Noch im Jahr 1999 ergab eine Bestandsaufnahme der CDC, dass weltweit insgesamt nur 60 Millionen Dosen Pockenimpfstoff existierten. Eine laufende Produktion der Vakzine fand so gut wie gar nicht statt – warum auch, gab es doch keine Nachfrage: Das Virus gilt seit 1977 weltweit als ausgerottet. Reihenimpfungen wurden Ende der 1970er Jahre in den meisten Ländern eingestellt.
Doch mit dem Jahr 2001 änderte sich diese Situation abrupt: Plötzlich rückte die Möglichkeit eines Terroranschlags mit biologischen Waffen durchaus in den Bereich des Möglichen. Und selbst eine Attacke mit Pockenviren scheint seither nicht mehr völlig ausgeschlossen. Offiziell verfügen heute zwar nur noch die CDC im amerikanischen Atlanta und das Institut für Virusforschung in Moskau über die letzten Bestände des tödlichen Erregers.
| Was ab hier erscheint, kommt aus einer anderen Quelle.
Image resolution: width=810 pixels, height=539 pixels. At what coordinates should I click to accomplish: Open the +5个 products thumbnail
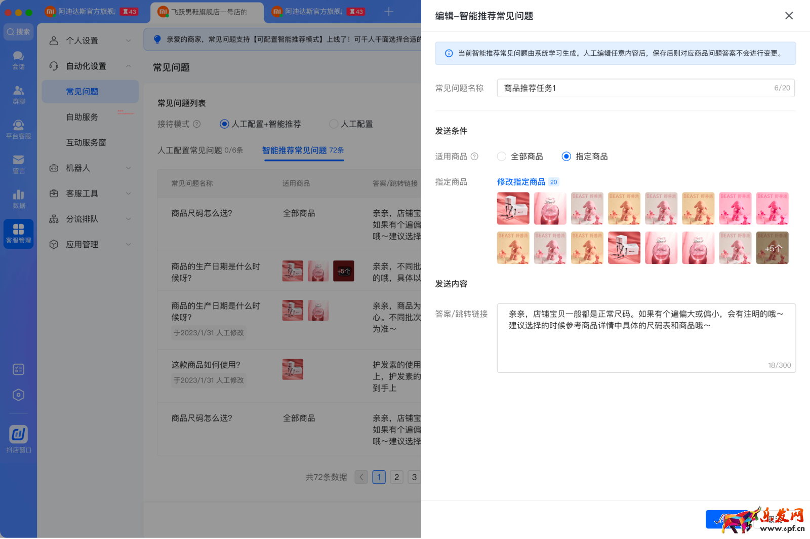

Aber zumindest von Russland ist bekannt, dass im Rahmen des Biowaffenprogramms noch vor wenigen Jahren große Mengen von Pockenviren produziert worden sind. Da sich in den letzten Jahren die finanzielle Situation der Labors und der dort arbeitenden Wissenschaftler dramatisch verschlechtert hat, wächst die Gefahr eines heimlichen „Ausverkaufs“ von Forschern und Material zu zahlungskräftigen ausländischen Auftraggebern. Entsprechend mehren sich die Befürchtungen, mit den Wissenschaftlern und der Expertise könnten auch Viren in die Hände anderer Staaten oder Organisationen gelangt sein.
Zwar schätzen Experten die Wahrscheinlichkeit eines Pockenviren-Anschlags in den USA oder Europa als eher sehr gering ein, doch angesichts der extremen Gefährlichkeit des Virus und der hohen Ausbreitungsgeschwindigkeit der Krankheit will es sich kein Land erlauben, dieser Gefahr unvorbereitet gegenüber zu stehen. Immerhin sind heute fast alle unter 25 – 30-Jährigen ohne Impfschutz und wären daher einer Epidemie schutzlos ausgeliefert. Und ob und in welchem Maße die vor 20 oder 30 Jahren erfolgten Pockenimpfungen überhaupt noch Schutz bieten, ist nicht bekannt.